MOM AND THE MENOPAUSE BOOTH

MOM AND THE MENOPAUSE BOOTH

From Chicken Soup for the Soul in Menopause

Mom and the Menopause Booth

A mother is she who can take the place of all others, but whose place no one else can take.

Cardinal Mermillod

To promote my first book about menopause, I attended a women’s show in St. Louis. Unfortunately, the frigid February winds turned the expected throng of attendees into a trickle, and a major snowstorm closed the show a day early. The weekend could have been considered a dud, but it became one of my better memories, because I shared that weekend with my mom.

Under normal circumstances, one of my sisters would have accompanied me on a trip like this, but Sister One was out of town on a work assignment, and Sister Two had two small sons who needed her at home. My hubby offered to come, but the thought of a man at a women’s gathering—in a menopause booth—wasn’t too practical. Several of my girlfriends said they would go, but spending a weekend with friends is a good way to lose friends, so that was out, too.

Mom had also volunteered to come with me. In fact, she had been the first to volunteer, but I was afraid her arthritis would make navigating the huge St. Louis Convention Center nearly impossible. She insisted. So we loaded her wheelchair into the van next to a dozen boxes of books, and headed east to St. Louis.

Some women may shudder at the thought of spending a weekend with their mom, but not me. My mom has always been one of my best buddies. I looked forward to spending time with her. In 1999, Mom found a lump in her breast that turned out to be malignant. The doctor thought surgery had removed the cancer, but in 2002 we learned it had returned. Although it was a very slow growing cancer, it had metastasized to Mom’s liver and lungs. So you understand why I cherish every moment I can spend her.

Besides that,Mom’s a hoot. Everyone loves her. Vendors in nearby booths were soon calling her “Mom” and stopping by to chat. When the crowd was slow, Mom would head off in her wheelchair, foot-powered like Fred Flintstone. She’d return twenty minutes later with a lap full of vendor freebies—booklets, pens, bottled water, toiletry samples, munchies, plastic sacks, and even a clock! Our customers loved Mom, too. Although it was blustery outside, one lady passed the booth with beads of sweat literally rolling off her forehead. “Hot flash?” Mom asked, extending a box of pink tissues to the woman. The woman swabbed her face. “Even my hair is wet,” she moaned, fluffing the moist hair along her hairline. “Here, honey. I’ll give you the whole box if you buy one of my daughter’s books.” The sweaty lady bought two and left our booth dabbing happy-tears and a drippy forehead with her newly acquired box of pink tissues.

The women who really connected with my mom were the ones who wanted to talk about hormones and breast cancer. Mom wanted to learn about their cancer experiences. At those times, she wasn’t merely my mother; she was a woman with a need to learn more about the frightening invader in her body.

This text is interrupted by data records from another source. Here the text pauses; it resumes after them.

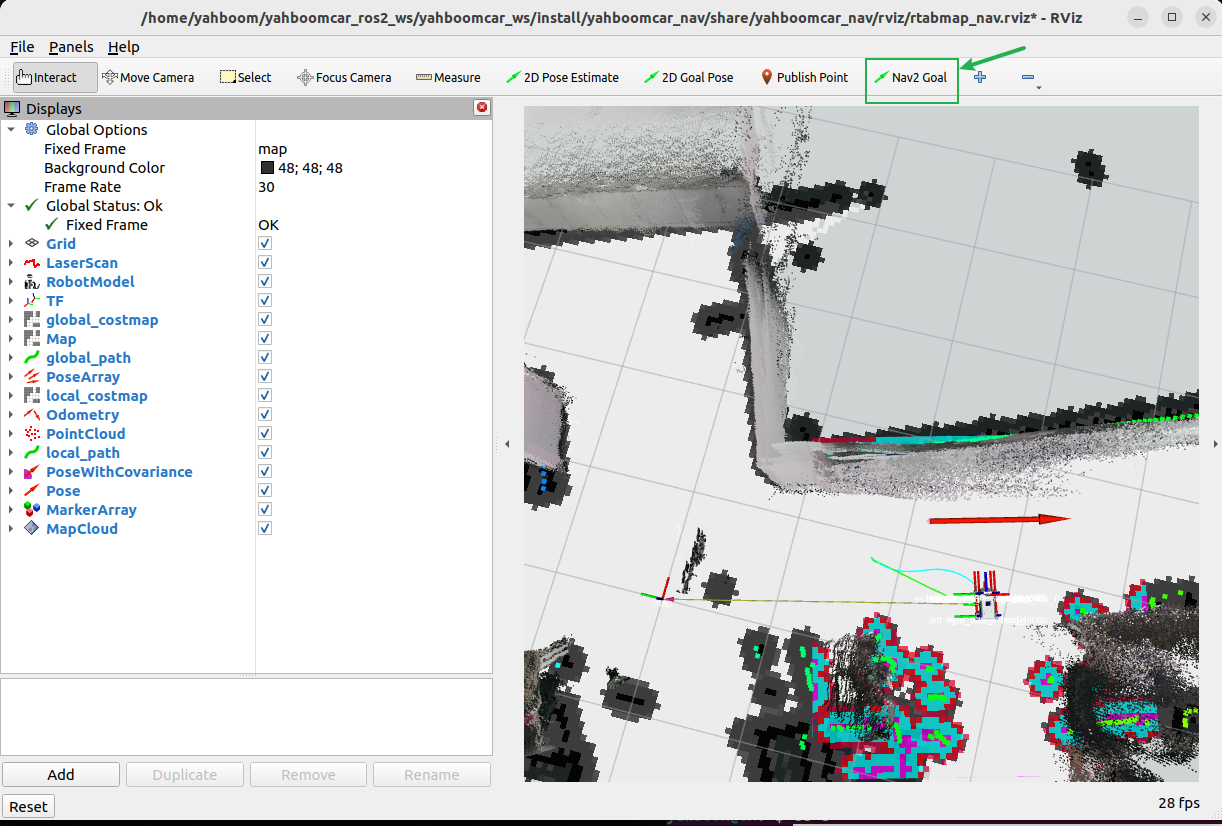Open the Panels menu
This screenshot has width=1222, height=826.
[x=71, y=47]
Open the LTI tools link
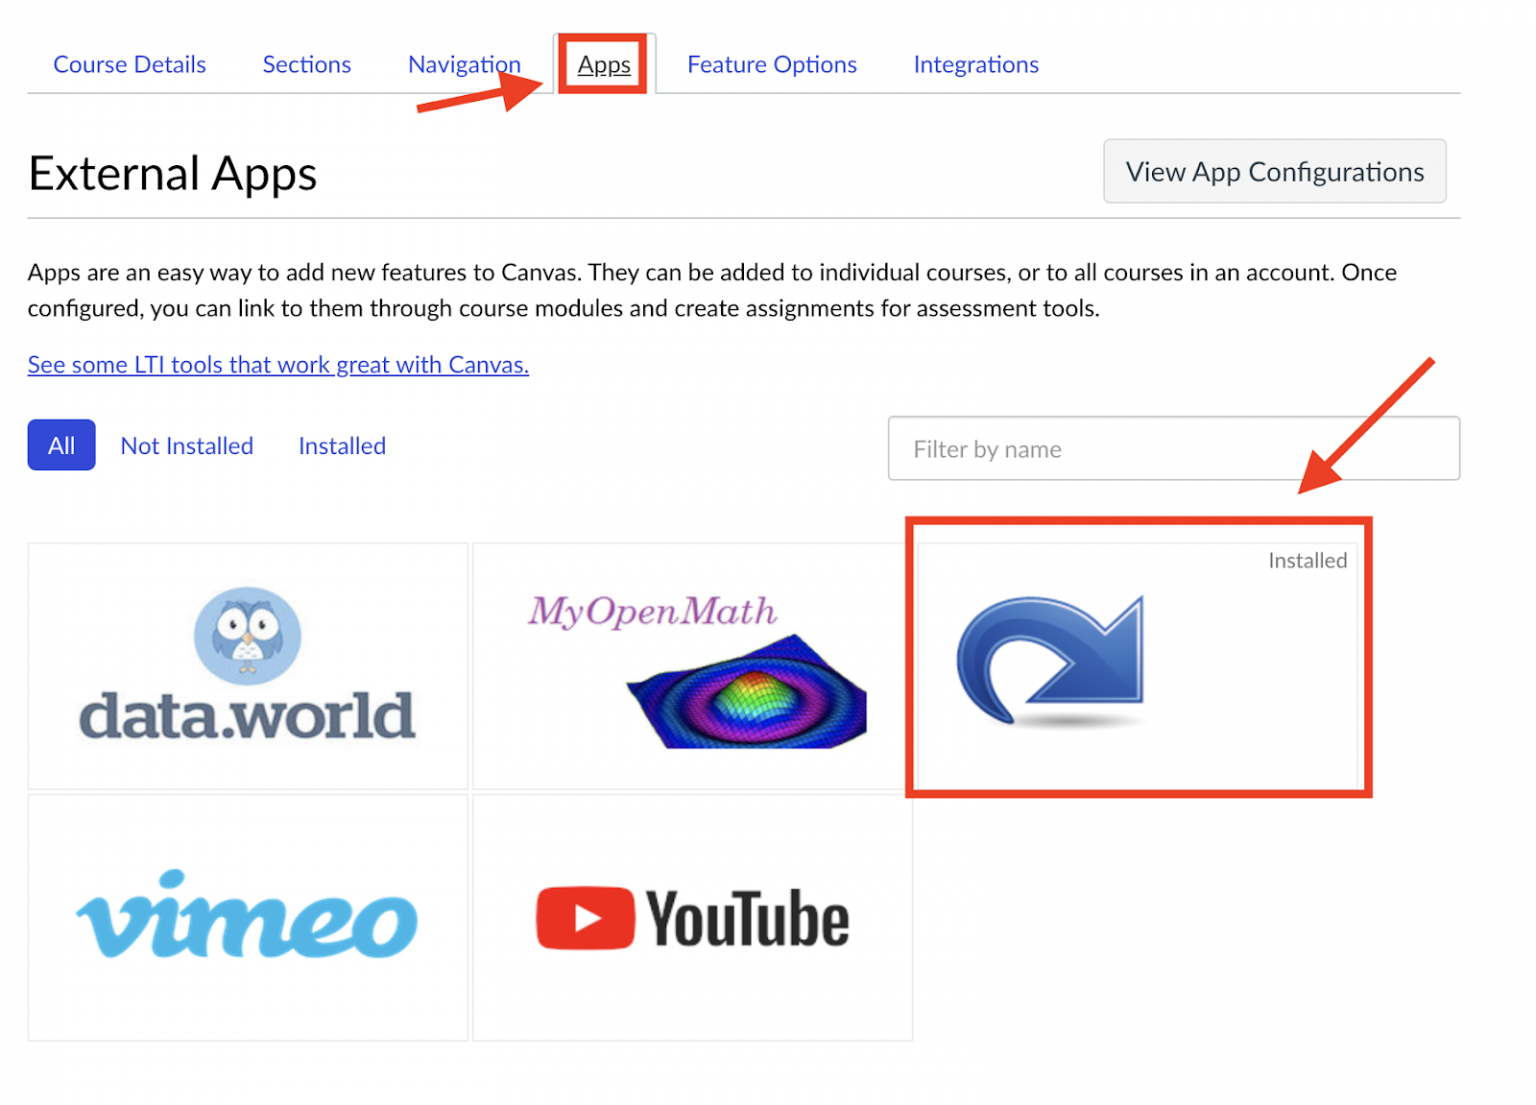Viewport: 1536px width, 1105px height. 278,364
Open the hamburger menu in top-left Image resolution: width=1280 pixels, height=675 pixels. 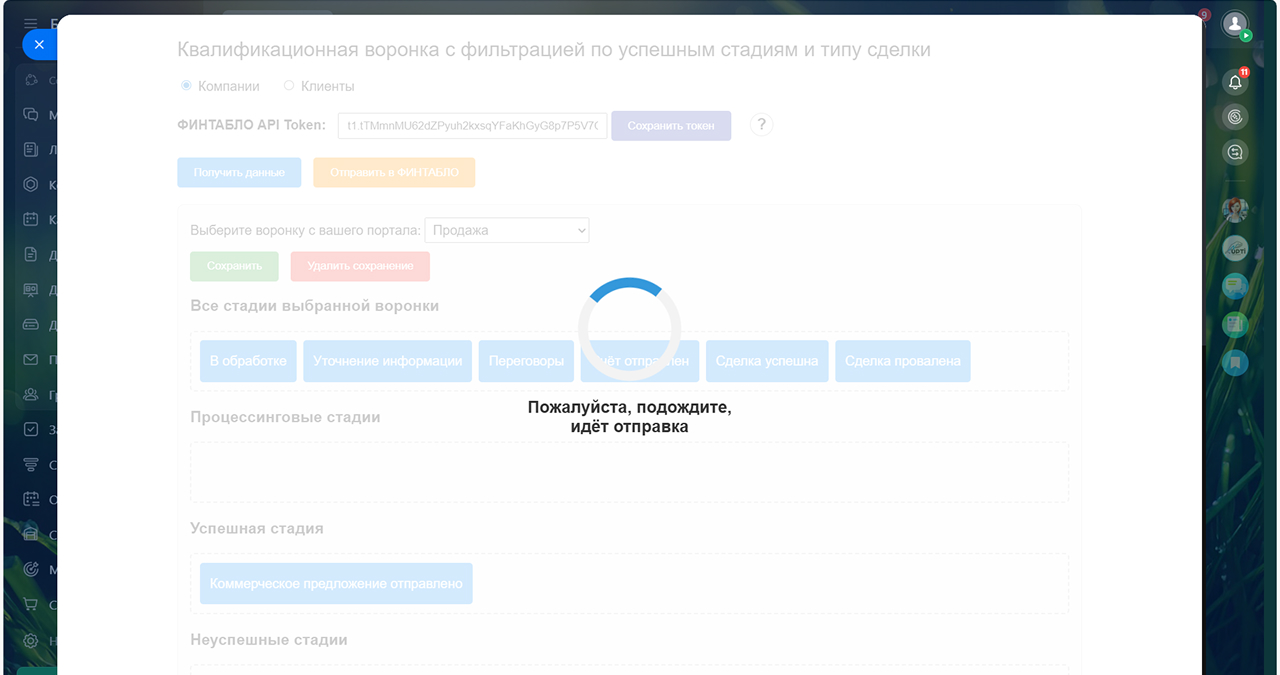[x=31, y=23]
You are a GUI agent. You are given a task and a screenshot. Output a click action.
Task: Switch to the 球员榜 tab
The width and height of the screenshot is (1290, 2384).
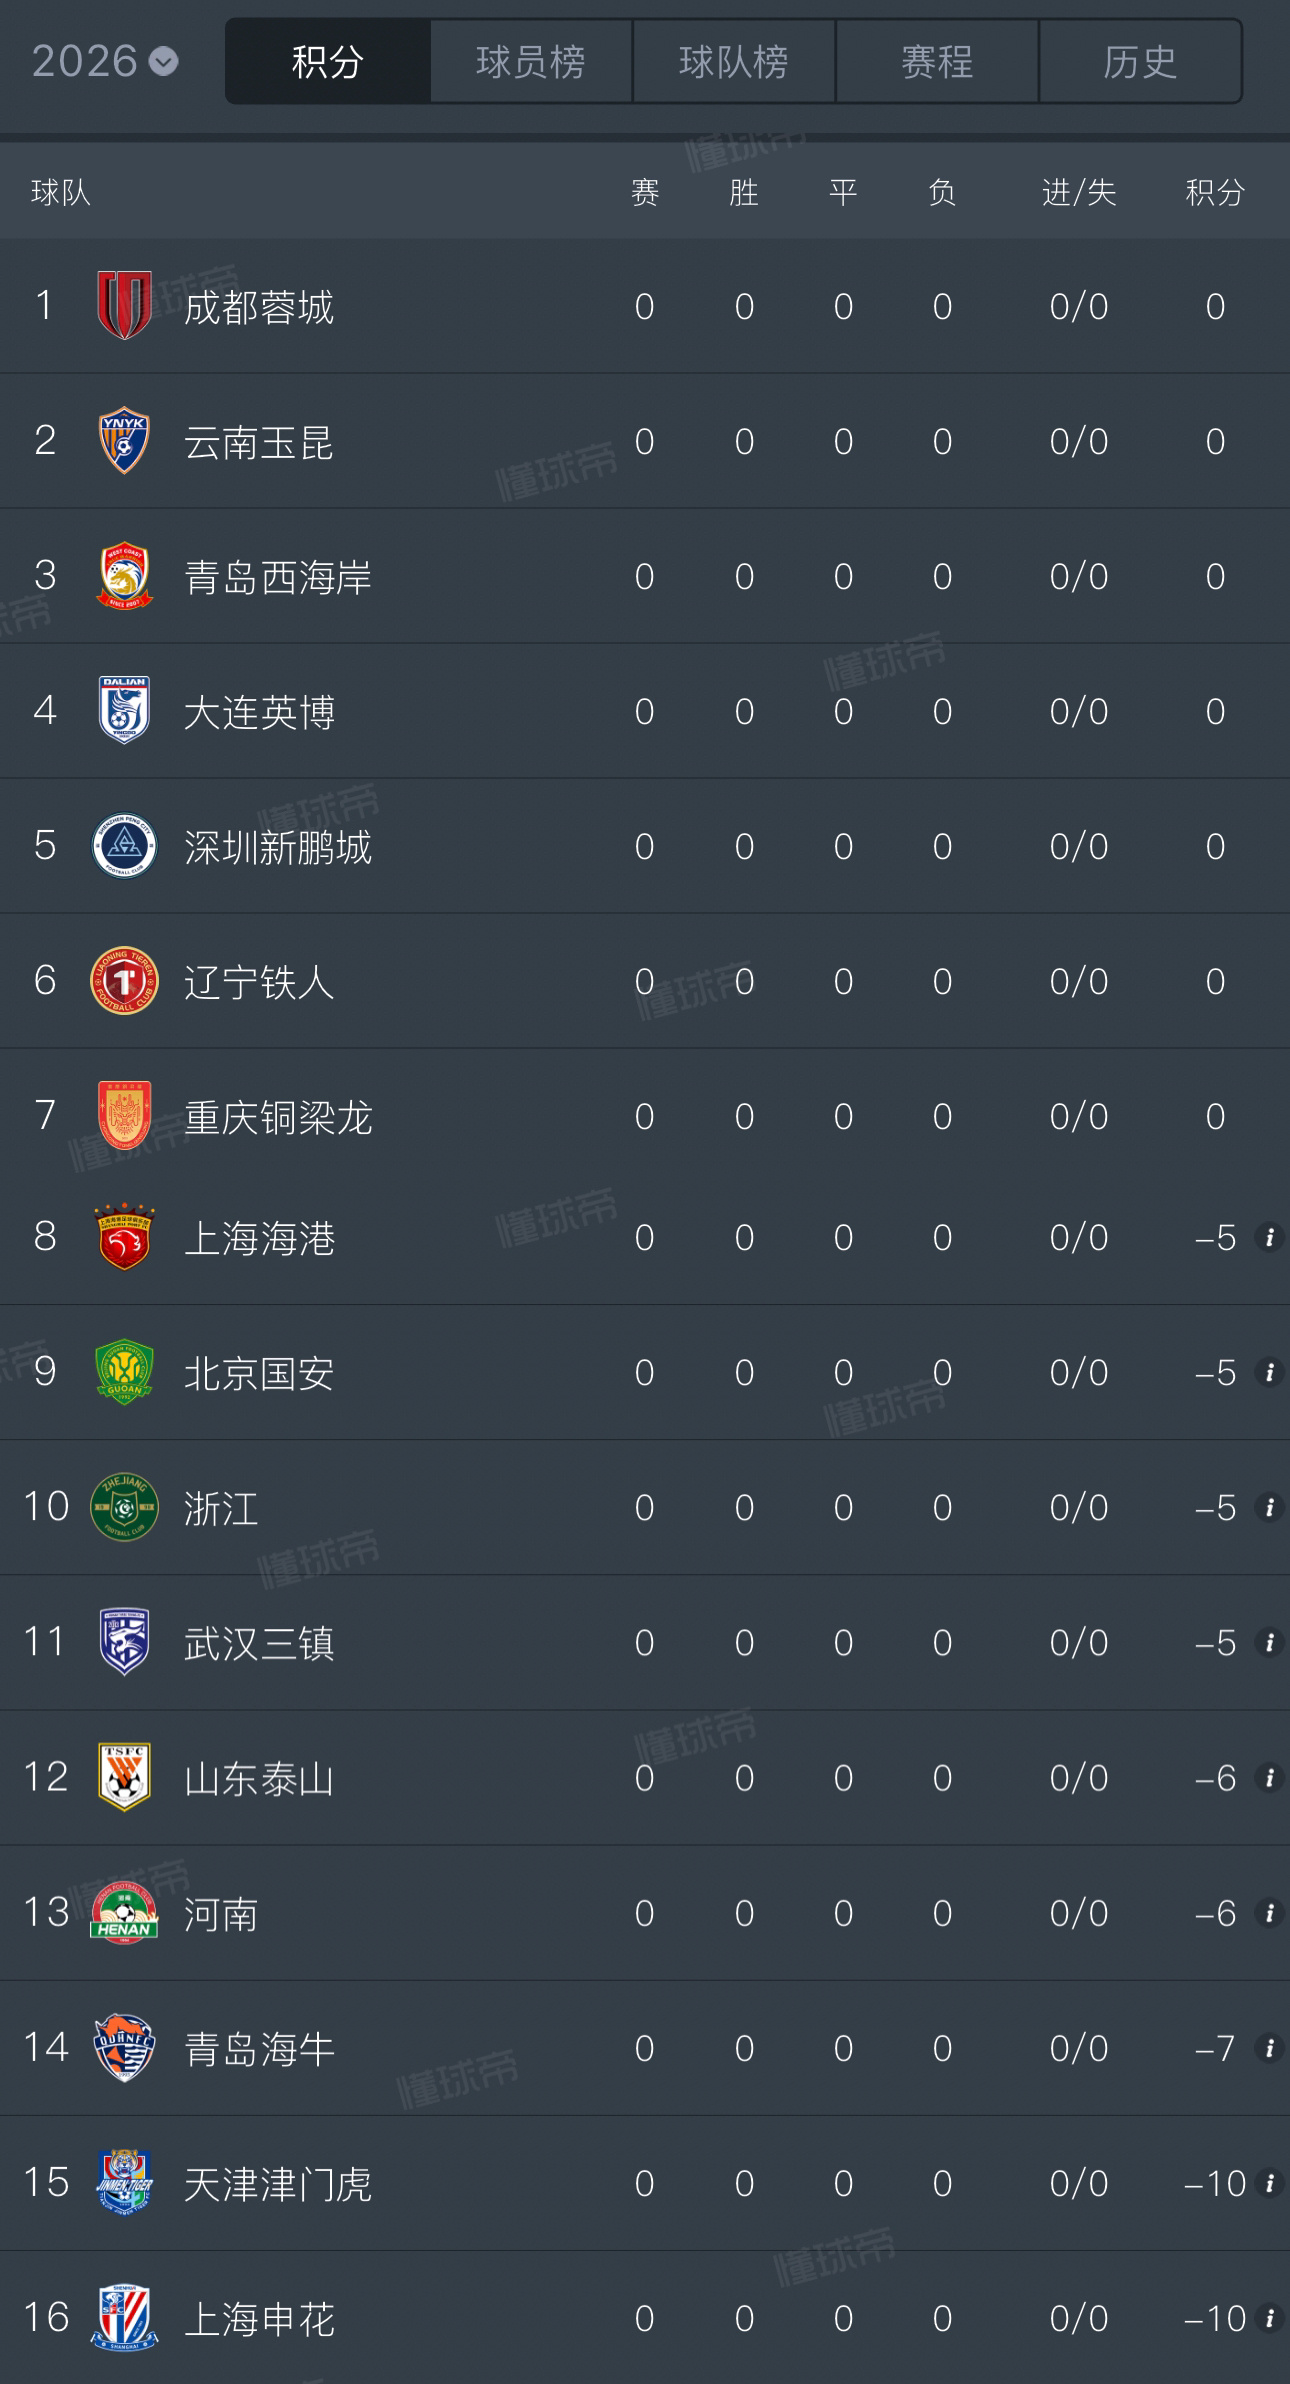531,62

It’s been three years since our St. Louis excursion. Mom’s cancer has slowly spread into her bones and brain, but she’s spunky as ever. We often reminisce about our St. Louis excursion: How we giggled at the woman who bragged she had never had even one menopausal symptom, apparently unaware of the forest of curly hairs dangling from her chin! How we backed off and raised eyebrows when grumpy women vehemently denied they were menopausal. Of course, it didn’t help that their friends nudged them in the ribs, pointed to our booth and said, “That’s what you need—a book about menopause. Har-har!”

Mom still chuckles about the lady who swung around suddenly, flipping her blonde wig off her head and onto the floor! The gal scooped it up, plopped it back over her messy mop of real hair, and waltzed off like nothing happened. Back in the hotel room after a ten-hour day, Mom and I propped ourselves up in our queen-sized beds and ate popcorn and leftover Italian food and talked. We didn’t sleep much, though, because neither of us could muffle the other’s snoring, even with earplugs!

Without a doubt, that was a wild and crazy weekend, but I wouldn’t have changed a thing. I will always cherish those memories of Mom with me at the menopause booth.

Donna Rogers

EDITOR’S NOTE: Donna’s mother, Mary DeShon, passed away peacefully on December 4, 2006. She was seventy-five years young. Mary was excited that Donna had submitted “their” menopausal story, and even though she would never see it in print, Mary was extremely proud of her daughter.